In a letter written in November 1951 Carl Jung explores the idea of the paradox of intention when he refers to Symeon the Theologian (949-1022) also known as Simeon the new Theologian, a mystic venerated by the Orthodox church who searched for God wherever he could in the world but was unable to find him, ‘until God rose like a little sun in his own heart’. Symeon has been called ‘the prophet of Christian experience’ with his life as a testimony of inner continuous conversion.

Jung’s comment is that God is contradiction and paradox so the only place where this can be transcended and become unity is in the human heart. The contradiction includes beliefs and conclusions that are each reasonable but these can then seem to cancel one another out. The classic contradiction or as Jung terms it ‘God’s antinomy’ is the assertion that God is love and yet as we all know and experience suffering is part of all life; so we are left with fundamental and apparently unresolvable dilemmas: a kind and loving God who allows us to suffer, similarly we see and experience beauty but also evil; freedom and slavery, and so on.

Jung in his letter to Hans Schar, a Swiss Protestant theologian, writes that God has prepared us for this purpose of holding these contradictions within ourselves – we are the ‘vessel’. However this cannot happen if we persist in turning to God as the Father and so seeing ourselves as ‘bad’ in contrast to the good God and in this sense remaining as children under the Father’s protection – and as Jung adds shunning ‘the problem of the opposites’. The aim says Jung is for each person to attain their own humanity and that is in fact God’s desire in us. He describes those who can separate in this way as having ‘the courage to stand on their own feet’.
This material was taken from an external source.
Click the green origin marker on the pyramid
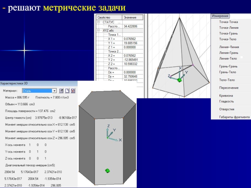Image resolution: width=251 pixels, height=188 pixels. (x=179, y=80)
This has clear similarities to Thomas Merton’s message (see December Bangkok talk 3 post) warning us not to rely on structures that in the end frustrate our own potential. Merton tells us that what is of supreme importance is that ‘everybody stands on their own feet.’ In other words don’t rely on structures – use them but don’t rely on them. The essence is rather that of inner transformation. Jung puts it like this: ‘By remaining with the Father, I deny him the human being in whom he could unify himself and become One, and how can I help him better than by becoming One myself?’ Merton too sees that it is only within ourselves that we can go beyond division to an inner liberty: ‘We accept the division, we work with the division, and we go beyond the division.’ For the moment any of us stand on our own two feet, the moment we find contemplative life at the root of our life, deep down in our own hearts, we go beyond division.